Recorded information ::
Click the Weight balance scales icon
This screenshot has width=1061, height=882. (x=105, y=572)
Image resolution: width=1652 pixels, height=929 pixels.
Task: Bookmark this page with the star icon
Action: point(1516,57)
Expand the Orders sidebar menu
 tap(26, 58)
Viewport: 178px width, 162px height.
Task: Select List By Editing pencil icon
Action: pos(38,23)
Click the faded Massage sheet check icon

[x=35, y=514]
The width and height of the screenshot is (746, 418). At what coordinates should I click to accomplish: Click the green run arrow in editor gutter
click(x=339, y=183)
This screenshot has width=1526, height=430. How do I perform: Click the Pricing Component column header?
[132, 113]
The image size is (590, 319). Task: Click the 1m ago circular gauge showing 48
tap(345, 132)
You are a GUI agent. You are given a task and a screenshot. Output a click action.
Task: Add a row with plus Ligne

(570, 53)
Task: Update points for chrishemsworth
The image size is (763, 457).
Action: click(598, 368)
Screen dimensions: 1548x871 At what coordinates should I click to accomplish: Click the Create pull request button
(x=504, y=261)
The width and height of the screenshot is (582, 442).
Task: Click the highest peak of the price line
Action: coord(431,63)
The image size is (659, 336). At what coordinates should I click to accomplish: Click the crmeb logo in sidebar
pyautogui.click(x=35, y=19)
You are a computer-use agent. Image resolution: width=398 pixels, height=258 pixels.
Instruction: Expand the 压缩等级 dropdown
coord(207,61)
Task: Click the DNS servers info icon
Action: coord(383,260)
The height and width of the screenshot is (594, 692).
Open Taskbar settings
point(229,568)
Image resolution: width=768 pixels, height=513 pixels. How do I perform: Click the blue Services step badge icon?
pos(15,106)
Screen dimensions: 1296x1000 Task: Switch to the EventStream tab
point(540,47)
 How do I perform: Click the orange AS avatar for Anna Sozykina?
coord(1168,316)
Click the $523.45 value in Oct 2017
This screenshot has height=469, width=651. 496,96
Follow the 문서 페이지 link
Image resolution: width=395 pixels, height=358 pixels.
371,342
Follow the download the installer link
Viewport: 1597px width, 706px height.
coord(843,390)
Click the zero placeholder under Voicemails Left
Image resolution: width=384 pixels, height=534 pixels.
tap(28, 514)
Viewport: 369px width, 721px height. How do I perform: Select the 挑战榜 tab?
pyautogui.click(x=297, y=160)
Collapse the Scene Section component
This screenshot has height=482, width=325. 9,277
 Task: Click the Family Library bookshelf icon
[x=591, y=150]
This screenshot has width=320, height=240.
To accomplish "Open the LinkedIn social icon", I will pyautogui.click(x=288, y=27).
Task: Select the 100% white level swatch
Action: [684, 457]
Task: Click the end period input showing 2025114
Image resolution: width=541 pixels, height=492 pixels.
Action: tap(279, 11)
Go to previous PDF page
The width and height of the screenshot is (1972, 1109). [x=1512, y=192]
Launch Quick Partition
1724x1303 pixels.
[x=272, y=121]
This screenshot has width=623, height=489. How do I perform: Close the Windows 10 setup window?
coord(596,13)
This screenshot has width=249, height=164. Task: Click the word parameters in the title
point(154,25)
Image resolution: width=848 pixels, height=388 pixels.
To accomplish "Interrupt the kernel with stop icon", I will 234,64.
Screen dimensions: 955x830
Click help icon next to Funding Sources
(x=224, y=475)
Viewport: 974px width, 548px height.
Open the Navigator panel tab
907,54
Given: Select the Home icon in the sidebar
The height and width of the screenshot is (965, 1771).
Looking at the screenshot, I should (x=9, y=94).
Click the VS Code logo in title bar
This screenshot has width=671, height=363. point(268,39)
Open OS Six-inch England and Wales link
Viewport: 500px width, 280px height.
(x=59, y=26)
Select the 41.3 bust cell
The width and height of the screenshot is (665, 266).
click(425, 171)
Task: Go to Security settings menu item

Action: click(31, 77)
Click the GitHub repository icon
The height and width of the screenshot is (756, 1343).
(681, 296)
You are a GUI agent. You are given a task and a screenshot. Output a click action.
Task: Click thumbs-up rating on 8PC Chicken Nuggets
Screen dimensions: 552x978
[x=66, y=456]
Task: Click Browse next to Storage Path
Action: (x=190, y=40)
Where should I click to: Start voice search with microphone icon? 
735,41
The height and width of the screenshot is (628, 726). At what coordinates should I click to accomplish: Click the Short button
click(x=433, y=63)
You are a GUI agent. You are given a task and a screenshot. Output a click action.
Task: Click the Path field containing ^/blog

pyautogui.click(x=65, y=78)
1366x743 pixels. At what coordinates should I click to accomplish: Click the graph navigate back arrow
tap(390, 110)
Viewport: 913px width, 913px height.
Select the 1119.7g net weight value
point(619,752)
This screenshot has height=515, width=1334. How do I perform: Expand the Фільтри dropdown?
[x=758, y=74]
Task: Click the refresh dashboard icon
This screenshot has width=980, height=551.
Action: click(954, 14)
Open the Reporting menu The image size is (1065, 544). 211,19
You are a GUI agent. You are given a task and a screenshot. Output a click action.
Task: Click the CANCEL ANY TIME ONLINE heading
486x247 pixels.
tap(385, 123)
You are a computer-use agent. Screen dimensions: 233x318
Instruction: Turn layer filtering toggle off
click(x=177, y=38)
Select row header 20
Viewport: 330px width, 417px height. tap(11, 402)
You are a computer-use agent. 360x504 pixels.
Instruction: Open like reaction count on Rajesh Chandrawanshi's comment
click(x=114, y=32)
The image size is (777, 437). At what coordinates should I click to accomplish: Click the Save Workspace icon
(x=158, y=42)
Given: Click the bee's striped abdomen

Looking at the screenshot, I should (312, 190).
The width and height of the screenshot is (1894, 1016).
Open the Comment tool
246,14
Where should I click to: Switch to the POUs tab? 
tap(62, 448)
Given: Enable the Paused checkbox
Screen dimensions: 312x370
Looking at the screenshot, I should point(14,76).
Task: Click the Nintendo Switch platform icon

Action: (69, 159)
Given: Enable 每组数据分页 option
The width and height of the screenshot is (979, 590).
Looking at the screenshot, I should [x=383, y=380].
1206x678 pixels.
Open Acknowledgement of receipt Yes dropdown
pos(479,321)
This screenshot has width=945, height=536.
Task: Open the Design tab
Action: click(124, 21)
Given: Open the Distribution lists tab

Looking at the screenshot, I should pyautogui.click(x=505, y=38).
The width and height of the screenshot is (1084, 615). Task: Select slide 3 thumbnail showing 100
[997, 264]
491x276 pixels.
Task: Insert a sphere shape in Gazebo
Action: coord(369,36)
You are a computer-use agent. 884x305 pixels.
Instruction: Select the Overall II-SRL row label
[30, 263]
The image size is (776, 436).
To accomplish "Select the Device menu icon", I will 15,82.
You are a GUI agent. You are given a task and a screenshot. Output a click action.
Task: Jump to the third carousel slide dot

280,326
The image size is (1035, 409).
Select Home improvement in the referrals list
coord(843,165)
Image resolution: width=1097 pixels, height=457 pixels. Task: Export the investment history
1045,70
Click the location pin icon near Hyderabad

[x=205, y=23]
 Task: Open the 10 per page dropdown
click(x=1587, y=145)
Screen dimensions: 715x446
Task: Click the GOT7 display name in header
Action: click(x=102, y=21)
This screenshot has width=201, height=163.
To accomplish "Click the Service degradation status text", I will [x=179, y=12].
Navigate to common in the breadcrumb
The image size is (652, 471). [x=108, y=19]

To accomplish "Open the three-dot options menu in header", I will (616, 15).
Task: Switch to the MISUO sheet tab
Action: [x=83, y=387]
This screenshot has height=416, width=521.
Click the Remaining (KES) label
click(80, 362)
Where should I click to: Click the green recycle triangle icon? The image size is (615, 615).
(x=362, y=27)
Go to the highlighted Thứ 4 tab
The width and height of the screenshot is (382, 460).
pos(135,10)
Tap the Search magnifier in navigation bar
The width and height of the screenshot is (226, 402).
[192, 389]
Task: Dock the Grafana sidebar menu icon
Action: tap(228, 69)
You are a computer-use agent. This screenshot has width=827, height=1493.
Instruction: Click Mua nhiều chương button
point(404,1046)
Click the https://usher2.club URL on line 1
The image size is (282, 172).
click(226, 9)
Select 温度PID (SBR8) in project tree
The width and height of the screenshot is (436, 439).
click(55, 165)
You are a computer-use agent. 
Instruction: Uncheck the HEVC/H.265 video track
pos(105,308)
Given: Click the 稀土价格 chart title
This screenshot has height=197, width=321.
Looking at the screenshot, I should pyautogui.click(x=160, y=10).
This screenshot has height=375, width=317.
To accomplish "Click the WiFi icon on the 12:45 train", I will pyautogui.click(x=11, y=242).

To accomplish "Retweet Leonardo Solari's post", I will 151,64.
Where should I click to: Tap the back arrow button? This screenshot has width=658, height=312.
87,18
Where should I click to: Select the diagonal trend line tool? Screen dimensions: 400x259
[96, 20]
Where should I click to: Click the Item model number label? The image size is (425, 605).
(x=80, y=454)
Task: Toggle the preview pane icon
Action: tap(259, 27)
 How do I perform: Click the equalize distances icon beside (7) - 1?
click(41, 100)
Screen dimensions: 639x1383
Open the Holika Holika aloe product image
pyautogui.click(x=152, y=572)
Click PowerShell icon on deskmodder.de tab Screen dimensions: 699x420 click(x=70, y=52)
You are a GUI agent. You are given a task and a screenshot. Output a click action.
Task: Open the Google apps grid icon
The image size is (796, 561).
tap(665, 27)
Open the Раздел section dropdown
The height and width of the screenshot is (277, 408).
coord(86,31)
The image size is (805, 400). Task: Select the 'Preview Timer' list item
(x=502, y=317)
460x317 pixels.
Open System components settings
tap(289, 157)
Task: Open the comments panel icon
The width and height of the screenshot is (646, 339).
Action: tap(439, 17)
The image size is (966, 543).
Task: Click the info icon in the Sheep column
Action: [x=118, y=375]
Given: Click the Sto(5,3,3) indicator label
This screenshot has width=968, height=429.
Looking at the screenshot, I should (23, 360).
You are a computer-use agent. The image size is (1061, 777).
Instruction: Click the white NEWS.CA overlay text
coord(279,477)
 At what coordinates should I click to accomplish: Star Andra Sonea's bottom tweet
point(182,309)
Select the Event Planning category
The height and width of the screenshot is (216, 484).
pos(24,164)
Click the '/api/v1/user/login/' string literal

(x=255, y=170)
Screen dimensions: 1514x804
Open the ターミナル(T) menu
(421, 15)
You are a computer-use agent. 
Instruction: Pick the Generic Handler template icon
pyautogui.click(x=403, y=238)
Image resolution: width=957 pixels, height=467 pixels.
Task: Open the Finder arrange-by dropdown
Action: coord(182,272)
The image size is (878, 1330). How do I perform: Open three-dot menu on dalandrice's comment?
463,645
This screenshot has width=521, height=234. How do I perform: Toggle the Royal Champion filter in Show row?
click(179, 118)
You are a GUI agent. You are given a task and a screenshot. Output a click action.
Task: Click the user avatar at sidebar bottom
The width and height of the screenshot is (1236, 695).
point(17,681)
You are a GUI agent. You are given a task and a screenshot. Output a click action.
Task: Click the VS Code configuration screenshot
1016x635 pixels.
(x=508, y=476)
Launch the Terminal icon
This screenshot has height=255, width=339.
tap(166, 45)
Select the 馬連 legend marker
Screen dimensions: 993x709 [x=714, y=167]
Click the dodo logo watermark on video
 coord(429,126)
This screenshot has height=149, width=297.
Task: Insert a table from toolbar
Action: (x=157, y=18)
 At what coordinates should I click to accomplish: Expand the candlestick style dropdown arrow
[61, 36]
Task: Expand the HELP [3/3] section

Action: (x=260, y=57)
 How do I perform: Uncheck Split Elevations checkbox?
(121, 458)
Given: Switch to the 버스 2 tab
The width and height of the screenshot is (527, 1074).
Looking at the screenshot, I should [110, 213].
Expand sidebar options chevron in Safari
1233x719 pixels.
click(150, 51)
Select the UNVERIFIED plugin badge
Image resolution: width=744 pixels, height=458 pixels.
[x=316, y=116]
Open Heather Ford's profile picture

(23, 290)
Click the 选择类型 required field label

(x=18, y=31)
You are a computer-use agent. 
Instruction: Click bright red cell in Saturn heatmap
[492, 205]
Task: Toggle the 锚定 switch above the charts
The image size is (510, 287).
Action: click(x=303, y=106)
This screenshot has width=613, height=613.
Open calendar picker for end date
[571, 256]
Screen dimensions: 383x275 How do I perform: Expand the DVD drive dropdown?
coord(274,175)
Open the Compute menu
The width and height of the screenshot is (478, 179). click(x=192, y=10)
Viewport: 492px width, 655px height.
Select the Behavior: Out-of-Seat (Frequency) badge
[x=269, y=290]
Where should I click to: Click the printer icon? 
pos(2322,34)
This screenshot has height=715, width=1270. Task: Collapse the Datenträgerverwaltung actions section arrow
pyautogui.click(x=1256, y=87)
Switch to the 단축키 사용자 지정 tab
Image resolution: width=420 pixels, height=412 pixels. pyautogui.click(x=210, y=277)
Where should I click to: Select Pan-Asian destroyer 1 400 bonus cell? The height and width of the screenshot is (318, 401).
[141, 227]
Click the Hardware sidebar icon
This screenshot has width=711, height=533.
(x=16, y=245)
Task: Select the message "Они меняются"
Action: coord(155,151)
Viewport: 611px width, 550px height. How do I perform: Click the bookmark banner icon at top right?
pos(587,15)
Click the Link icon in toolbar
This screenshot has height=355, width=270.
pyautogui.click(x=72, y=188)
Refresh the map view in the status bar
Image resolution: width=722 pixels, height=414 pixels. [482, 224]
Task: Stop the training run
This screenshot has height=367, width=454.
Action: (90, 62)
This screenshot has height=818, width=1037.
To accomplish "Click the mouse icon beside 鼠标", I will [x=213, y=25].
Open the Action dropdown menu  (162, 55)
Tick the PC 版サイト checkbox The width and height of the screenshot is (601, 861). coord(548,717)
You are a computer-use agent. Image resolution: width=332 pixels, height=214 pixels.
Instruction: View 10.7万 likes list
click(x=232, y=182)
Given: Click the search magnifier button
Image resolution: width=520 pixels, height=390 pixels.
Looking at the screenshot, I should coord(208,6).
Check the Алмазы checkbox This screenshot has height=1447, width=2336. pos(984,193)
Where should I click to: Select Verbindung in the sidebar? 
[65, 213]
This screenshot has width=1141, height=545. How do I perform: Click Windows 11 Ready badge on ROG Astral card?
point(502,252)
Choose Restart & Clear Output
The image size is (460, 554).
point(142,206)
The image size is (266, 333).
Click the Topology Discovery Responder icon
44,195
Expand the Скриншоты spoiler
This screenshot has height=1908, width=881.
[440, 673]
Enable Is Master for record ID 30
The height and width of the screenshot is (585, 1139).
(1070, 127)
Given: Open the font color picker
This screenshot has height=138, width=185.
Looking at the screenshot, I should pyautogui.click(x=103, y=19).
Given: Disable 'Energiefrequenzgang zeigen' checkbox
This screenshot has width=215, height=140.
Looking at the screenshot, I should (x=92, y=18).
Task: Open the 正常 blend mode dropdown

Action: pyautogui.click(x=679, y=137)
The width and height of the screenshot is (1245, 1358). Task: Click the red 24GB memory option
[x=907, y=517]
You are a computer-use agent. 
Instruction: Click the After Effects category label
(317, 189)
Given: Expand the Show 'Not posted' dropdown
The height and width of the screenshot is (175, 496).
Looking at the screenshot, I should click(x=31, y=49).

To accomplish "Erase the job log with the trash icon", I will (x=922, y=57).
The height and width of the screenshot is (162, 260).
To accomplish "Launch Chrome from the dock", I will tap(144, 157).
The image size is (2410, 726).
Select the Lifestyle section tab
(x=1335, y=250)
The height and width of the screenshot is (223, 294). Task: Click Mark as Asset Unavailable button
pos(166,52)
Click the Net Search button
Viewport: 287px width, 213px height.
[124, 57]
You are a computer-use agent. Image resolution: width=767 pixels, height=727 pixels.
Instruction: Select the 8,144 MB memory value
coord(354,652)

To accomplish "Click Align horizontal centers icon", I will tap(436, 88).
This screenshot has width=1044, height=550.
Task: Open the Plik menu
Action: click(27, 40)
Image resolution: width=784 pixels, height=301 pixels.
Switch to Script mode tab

Work required :: Write out the lines of the records exactly, everything from the line containing "You are a computer-use agent. This" down to the line containing "pos(105,308)", both of those lines included.

Completed exercise ::
You are a computer-use agent. This screenshot has width=827, height=1493.
Instruction: Click Mua nhiều chương button
point(404,1046)
Click the https://usher2.club URL on line 1
The image size is (282, 172).
click(226, 9)
Select 温度PID (SBR8) in project tree
The width and height of the screenshot is (436, 439).
click(55, 165)
You are a computer-use agent. 
Instruction: Uncheck the HEVC/H.265 video track
pos(105,308)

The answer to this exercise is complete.